Мысли кружатся в голове, как буря. Давление подталкивает меня. Оно ветер в моих парусах и ориентир, по которому я прокладываю свой курс.
— Если хор решил так, то мы подчинимся вашему решению, — говорю я, слегка склонив голову.
— Хорошо, — говорит Ремни. Вентрис смотрит с диким скептицизмом на мое подчинение, но молчит. Ремни излучает ауру, свидетельствующую о том, что сейчас не время испытывать ее терпение. — Сейчас мы отведем вас к ее пескам, чтобы вы могли должным образом помазаться перед Деревом Жизни перед тем, как принести себя в жертву нашей госпоже. — Ремни перекладывает копье из руки в руку, явно испытывая неловкость от того, что ей предстоит сказать дальше. — Однако, учитывая, что вы говорите о том, чтобы срубить Дерево Жизни, нам придется связать и заточить вас.
Воины огибают балкон, обматывая вокруг наших запястий толстые веревки из ламинарии, напоминающие то, чем Илрит запечатал свой арсенал. В полном молчании они ведут нас за связанные руки к Дереву Жизни. Хор остается позади, но не без последнего взгляда Фенни. Она смотрит в основном на брата, но ее внимание переключается на меня. В ее словах много недосказанного, она слишком сложная женщина, чтобы я могла понять, каковы ее истинные намерения. Она исчезает из поля зрения прежде, чем я успеваю попытаться, превращаясь в исчезающую тень.

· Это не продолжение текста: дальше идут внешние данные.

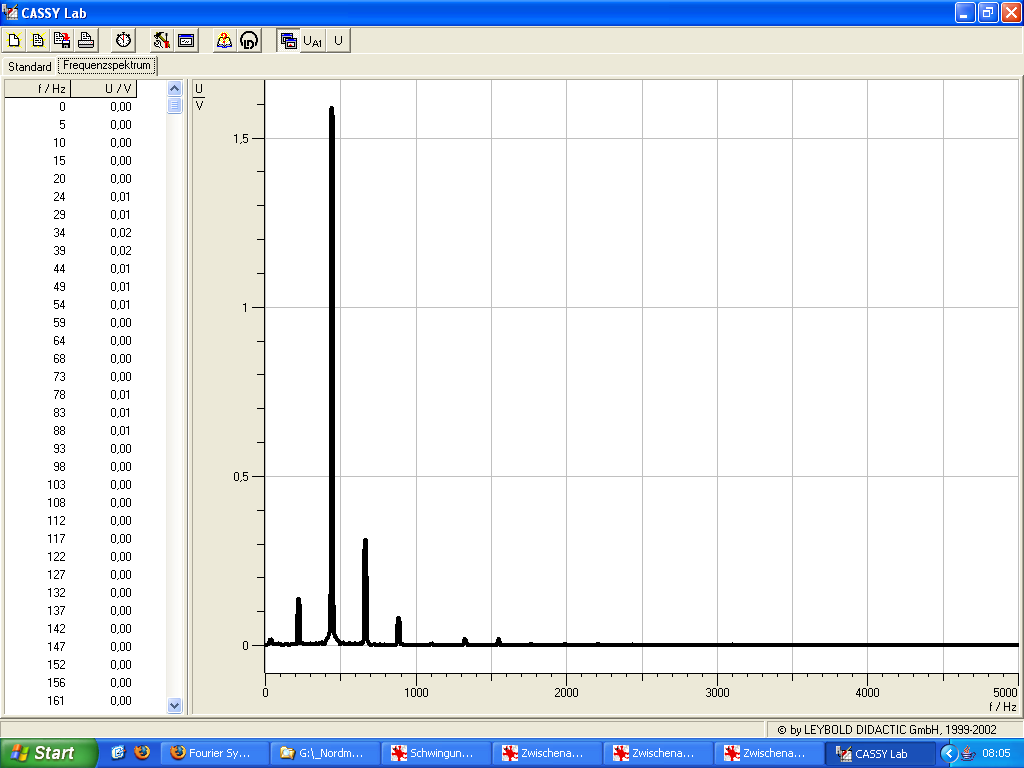Switch to the Standard tab
Screen dimensions: 1024x768
point(30,67)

На поверхности столько листьев, что некогда белые пляжи стали серебристыми. Листва застревает в прибое, который бьет нас по лодыжкам, когда мы выходим на поверхность. Я сомневаюсь, что мне показалось, что ветви деревьев над головой стали более пустыми, чем несколько часов назад.

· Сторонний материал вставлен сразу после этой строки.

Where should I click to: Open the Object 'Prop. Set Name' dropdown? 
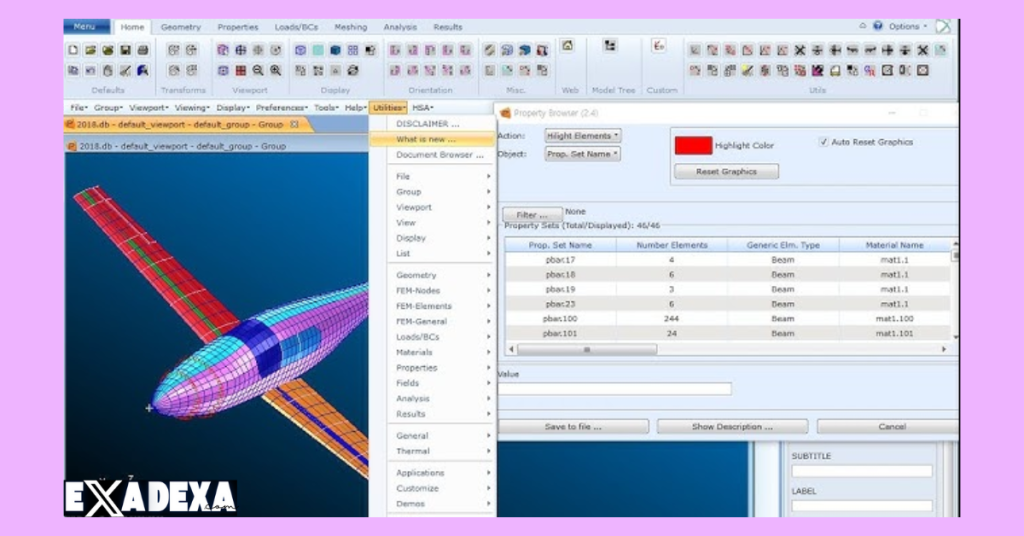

— Она умирает. — Слова Илрита проносятся у меня в голове, когда мы входим в туннель, ведущий к главному пляжу Дерева Жизни.
— Мы спасем ее. — Моя решимость так же ясна, как дневной свет, который ждет нас на противоположном конце.
Пляж сейчас пуст, нет ни одного верующего, поющего свои молитвы. Тот контингент, который был здесь, когда мы только прибыли, должно быть, ушел или был отослан хором. Единственная наша компания — горстка воинов, копья, пронзающие чистый песок, и блестящие топоры, выстроившиеся вдоль больших корней, огибающих этот укромный пляж. Я стараюсь не смотреть на них с голодом в глазах, когда мы проходим мимо. Но это трудно, когда пальцы дергаются, побуждая меня схватить один из них и бежать к двери.
— Сюда, — командует один из воинов. Он указывает жестом на проем между двумя массивными корнями. Остальные воины выстраиваются полукругом вокруг нас, а их предводитель расстегивает путы на наших запястьях. — Если мы услышим хотя бы одну ноту, мы получим приказ хора покончить с вами здесь и сейчас, независимо от того, помазаны вы или нет. — Он смотрит на меня так, словно едва сдерживается, чтобы не выполнить эту угрозу прямо сейчас. — Хор пришлет кого-нибудь помазать вас.